Will Heard, tax investigations specialist at Levy Gee, said the Revenue was failing to analyse situations properly from a technical point of view.
‘Inspectors do not take into account that they must prove beyond reasonable doubt that PAYE should have been deducted before they can prove that someone deliberately failed to make a deduction,’ he said.
‘Consequently, they go ahead blindly, often using very heavy-handed tactics to extract convenient statements from workers who are afraid that if they do not say what the Revenue wants to hear, then they will get a tax bill for all the payments they have received gross of tax.’
In the five years up to 5 April 1997, the Revenue prosecuted 75 cases of people accused of business tax fraud and only had an 8% failure rate. But, of 88 prosecutions in cases of PAYE fraud, the failure rate was more than three times that, at 25%.

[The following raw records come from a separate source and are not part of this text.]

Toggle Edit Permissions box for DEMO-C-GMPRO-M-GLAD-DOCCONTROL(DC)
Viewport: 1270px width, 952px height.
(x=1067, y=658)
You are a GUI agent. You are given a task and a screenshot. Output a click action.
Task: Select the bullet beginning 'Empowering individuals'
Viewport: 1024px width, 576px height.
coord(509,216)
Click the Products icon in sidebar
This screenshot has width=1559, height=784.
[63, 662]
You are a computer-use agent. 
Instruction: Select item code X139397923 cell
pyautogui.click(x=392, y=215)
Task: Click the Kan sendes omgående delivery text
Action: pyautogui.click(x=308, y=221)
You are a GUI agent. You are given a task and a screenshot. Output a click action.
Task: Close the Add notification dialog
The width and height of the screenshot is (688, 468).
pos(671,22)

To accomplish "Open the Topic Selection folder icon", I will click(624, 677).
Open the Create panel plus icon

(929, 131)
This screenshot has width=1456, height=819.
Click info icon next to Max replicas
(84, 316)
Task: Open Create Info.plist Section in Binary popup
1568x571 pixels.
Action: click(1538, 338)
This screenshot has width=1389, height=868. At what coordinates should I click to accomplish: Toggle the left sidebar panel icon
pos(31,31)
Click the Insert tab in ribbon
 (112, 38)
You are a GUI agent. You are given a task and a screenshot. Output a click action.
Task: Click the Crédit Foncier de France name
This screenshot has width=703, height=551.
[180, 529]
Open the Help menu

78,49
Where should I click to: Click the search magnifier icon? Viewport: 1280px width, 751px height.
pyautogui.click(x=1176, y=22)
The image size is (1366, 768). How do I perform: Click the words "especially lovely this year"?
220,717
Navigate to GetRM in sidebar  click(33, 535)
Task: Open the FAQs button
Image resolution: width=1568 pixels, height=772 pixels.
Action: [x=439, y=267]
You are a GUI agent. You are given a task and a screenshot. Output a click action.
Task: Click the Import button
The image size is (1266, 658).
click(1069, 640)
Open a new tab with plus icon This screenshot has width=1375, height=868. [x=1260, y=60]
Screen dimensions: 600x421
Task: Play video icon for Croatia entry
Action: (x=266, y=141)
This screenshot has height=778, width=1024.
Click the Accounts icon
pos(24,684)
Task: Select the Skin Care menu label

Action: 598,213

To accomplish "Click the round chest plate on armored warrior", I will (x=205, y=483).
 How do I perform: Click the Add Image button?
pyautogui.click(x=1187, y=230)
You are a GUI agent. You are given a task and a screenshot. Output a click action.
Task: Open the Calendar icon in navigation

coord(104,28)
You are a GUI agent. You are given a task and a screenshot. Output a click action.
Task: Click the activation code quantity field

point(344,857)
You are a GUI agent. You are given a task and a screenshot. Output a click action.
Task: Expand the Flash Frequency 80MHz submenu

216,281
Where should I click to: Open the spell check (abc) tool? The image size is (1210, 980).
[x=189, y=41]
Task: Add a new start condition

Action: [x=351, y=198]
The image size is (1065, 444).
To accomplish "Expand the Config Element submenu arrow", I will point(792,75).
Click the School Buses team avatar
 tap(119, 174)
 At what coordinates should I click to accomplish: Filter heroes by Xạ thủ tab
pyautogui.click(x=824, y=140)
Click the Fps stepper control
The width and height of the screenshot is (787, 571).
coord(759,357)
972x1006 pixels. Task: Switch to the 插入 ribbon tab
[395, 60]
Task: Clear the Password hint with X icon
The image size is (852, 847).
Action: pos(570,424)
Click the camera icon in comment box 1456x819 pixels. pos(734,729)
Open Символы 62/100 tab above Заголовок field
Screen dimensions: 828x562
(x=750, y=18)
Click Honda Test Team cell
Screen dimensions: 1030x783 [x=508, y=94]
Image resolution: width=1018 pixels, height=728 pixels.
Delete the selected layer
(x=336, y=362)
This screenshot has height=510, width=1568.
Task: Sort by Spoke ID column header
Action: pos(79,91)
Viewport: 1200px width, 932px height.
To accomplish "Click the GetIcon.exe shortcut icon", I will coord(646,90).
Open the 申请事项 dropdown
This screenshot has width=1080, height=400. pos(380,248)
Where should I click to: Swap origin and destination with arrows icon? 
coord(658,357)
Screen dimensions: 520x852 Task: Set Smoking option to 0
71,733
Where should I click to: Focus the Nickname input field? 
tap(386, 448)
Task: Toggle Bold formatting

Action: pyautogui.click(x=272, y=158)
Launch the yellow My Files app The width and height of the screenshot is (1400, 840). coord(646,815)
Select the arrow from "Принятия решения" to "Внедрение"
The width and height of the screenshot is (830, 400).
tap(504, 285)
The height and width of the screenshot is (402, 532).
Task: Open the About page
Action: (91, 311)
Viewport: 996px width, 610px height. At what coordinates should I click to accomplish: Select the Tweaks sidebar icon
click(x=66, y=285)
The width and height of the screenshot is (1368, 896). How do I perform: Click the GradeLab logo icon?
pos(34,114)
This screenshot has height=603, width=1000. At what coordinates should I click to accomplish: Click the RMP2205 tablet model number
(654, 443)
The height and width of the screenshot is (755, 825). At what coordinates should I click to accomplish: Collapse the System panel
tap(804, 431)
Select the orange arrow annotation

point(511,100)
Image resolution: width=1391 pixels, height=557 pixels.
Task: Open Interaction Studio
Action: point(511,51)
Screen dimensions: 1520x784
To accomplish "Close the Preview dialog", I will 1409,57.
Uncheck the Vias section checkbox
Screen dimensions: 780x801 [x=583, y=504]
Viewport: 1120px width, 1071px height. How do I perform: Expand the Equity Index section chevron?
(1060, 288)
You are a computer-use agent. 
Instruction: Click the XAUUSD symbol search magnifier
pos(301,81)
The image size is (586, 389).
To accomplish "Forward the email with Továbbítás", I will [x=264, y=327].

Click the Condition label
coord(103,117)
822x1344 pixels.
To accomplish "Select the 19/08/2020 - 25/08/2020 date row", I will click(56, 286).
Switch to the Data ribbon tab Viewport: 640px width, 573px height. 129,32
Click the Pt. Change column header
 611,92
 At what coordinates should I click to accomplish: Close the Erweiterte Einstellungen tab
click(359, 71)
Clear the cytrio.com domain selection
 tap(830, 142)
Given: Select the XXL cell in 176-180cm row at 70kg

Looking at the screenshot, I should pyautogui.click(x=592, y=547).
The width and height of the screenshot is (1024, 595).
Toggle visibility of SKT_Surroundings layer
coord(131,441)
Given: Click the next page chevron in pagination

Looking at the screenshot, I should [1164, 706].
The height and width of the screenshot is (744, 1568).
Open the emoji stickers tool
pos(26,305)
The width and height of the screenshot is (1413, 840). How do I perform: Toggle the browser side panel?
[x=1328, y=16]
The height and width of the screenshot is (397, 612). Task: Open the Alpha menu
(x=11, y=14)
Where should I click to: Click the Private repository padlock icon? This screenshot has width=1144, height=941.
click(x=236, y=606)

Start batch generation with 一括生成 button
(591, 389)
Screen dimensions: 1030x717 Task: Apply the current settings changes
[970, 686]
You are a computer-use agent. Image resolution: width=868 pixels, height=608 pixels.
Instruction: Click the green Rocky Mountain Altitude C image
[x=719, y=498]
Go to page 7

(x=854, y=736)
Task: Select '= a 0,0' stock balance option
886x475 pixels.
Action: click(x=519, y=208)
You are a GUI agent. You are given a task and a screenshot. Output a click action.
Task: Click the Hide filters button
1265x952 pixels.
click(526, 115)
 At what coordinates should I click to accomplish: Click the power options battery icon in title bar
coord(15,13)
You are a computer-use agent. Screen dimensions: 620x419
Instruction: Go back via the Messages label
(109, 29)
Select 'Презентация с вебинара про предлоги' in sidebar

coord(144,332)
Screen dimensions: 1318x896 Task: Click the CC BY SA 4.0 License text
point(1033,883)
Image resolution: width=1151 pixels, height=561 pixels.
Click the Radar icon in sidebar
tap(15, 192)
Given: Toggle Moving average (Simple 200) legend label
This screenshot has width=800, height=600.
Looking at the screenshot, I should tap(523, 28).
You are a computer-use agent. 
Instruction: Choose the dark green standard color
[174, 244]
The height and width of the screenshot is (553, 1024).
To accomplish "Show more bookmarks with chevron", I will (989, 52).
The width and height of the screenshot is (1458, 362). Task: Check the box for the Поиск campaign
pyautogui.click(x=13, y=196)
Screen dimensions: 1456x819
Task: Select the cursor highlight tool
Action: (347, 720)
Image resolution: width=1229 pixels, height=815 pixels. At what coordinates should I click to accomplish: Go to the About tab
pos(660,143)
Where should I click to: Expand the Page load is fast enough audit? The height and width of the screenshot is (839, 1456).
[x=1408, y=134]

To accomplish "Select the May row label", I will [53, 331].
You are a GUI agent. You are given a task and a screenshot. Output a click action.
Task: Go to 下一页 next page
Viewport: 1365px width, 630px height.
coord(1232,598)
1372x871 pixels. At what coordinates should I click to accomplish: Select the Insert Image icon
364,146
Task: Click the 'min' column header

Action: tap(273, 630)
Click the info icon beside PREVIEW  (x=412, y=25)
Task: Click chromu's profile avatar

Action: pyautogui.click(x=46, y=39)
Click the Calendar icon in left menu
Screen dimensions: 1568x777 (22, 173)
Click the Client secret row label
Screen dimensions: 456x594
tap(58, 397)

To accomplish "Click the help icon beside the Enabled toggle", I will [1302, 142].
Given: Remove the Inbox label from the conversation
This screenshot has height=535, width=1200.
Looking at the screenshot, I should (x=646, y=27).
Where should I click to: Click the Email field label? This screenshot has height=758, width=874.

Revenue officials refuted Heard’s claims. A spokesman said: ‘Everybody who is appointed as an inspector will be fully trained in dealing with all aspects of such PAYE cases. It is a specialist area and they are fully trained before they can go into a prosecution.’
But Heard added: ‘The Revenue should apply the legislation that it already has on a much more extensive basis than currently. This enables the Board of Inland Revenue to order the ultimate user of labour to deduct tax from payments made to a contractor who has supplied that labour.
‘The Revenue should also legislate to make the owners of businesses personally liable for PAYE, which they have deliberately failed to deduct even if the wages to which it relates belong to their workers and not themselves.’